This is a great question and most of us have been in your shoes as well. I like to think of a key of music as a number of notes that will be occuring in a song. Let's remember that there are 12 notes in music to choose from so it's kind of a "recipe" so to speak. If you used all twelve notes in a song it would likely be difficult to recognize anything melodic. Having recognized that, most cultures across the world have created music using less than twelve notes. For example, a lot of western music (Europe & West to the U.S.) is based on seven notes more often than not. This is often referred to as the "natural" or "diatonic" scale. Moving further east, you may see variations of this.....e.g. music based on six notes, or even five notes. This is where the whole "recipe" idea ties into the key discussion. A "key" of a song is merely identifying the notes that will be present during the song. Almost like the ingredients you pull from a cooking recipe. Having said that, you can create any combination of notes that you want in a song and it can be your "recipe" or "key". However, remember that the human ear recognizes dissonance.......or unpleasant sounds. This is why the interval, or distance between the notes played in your recipe is important. A good example of a "pleasing" grouping of notes is when you hear someone winning a jackpot on a slot machine. These notes have an interval between them that is not by accident. So.....the intervals between the notes in your recipe definitely change how it tastes (or sounds). Think of the difference between classical music and music in the middle east. Although they may be using some of the same notes, they don't sound very similar.

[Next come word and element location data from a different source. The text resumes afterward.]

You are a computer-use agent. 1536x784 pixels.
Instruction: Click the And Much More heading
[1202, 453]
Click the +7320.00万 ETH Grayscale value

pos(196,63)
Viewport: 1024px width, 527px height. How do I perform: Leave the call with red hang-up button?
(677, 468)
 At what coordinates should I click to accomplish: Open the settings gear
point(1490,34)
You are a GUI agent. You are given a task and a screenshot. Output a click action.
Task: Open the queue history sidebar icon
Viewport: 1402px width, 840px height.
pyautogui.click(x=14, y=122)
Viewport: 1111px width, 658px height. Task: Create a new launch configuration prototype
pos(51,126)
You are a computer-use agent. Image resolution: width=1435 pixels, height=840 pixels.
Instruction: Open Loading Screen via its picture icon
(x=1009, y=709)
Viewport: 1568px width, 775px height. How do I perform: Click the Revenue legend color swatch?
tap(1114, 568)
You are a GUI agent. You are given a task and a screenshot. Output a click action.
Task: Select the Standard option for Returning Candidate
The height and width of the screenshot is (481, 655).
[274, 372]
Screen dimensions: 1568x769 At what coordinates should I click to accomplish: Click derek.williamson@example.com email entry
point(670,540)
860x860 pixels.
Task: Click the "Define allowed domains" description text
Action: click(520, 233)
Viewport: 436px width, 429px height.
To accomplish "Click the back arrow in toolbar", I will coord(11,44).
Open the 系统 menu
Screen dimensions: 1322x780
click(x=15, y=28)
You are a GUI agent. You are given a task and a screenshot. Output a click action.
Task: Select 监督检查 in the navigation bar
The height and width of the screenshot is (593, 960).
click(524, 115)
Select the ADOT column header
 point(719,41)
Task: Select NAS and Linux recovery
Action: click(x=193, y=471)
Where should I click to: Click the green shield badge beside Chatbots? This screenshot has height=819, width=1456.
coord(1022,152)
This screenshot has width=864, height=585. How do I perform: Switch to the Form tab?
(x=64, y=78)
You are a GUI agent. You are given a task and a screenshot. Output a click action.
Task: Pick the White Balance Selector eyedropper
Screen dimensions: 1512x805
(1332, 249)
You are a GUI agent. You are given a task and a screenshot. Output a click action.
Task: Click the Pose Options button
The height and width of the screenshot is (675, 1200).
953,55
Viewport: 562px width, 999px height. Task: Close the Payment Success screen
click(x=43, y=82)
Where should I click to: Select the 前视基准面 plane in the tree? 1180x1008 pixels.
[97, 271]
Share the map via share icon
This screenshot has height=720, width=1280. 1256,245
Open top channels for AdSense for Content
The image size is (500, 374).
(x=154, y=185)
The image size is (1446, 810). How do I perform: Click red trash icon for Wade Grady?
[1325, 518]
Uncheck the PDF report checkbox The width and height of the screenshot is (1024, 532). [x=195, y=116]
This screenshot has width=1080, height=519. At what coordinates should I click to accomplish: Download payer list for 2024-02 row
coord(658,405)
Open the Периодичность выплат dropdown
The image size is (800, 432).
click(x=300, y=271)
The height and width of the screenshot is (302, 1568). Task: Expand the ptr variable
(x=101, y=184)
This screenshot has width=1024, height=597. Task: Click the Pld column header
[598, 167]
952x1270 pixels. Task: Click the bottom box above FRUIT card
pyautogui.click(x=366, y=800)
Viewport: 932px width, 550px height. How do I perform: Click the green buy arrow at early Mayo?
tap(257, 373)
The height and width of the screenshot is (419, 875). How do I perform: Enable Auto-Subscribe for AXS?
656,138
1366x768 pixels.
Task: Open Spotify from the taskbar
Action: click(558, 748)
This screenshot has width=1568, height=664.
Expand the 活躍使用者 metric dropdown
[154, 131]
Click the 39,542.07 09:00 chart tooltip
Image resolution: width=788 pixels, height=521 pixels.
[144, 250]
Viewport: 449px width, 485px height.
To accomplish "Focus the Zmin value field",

So...to answer your question, keys of music are really just the recipe.....they identify what notes you'll be hearing during the song. In my personal opinion, a scale is really the same thing as a key......i.e. it is a pre-defined bundle of notes that have a specific distance between them.

Does that help you?


View Postharles, on 23 March 2011 - 09:11 AM, said:

I don’t know what keys are or what they do so I’m here to ask a few questions…

Are keys just random intervals that have a broad consensus in the frame of western music as ‘sounding good’? Keys are built from scales and scales are just arbitrary?

If I were to play an I IV V blues progression and turned the I and IV chords from Major chords to Dominant 7th chords, with those flat 7ths being out of key yet it still sounding good, doesn’t that ‘contradict’ music theory? And why, if those chords were still kept in key, does a minor pentatonic scale with flat 3rd sound good over a chord with a major 3rd? And in solo pieces, how do chromatic notes have permission to be there, does music theory have anything to say about why and how they fit into a piece?

Also I’ve only ever heard of major and minor keys. If scales are built from arbitrary intervals, does that mean there are a multitude of keys?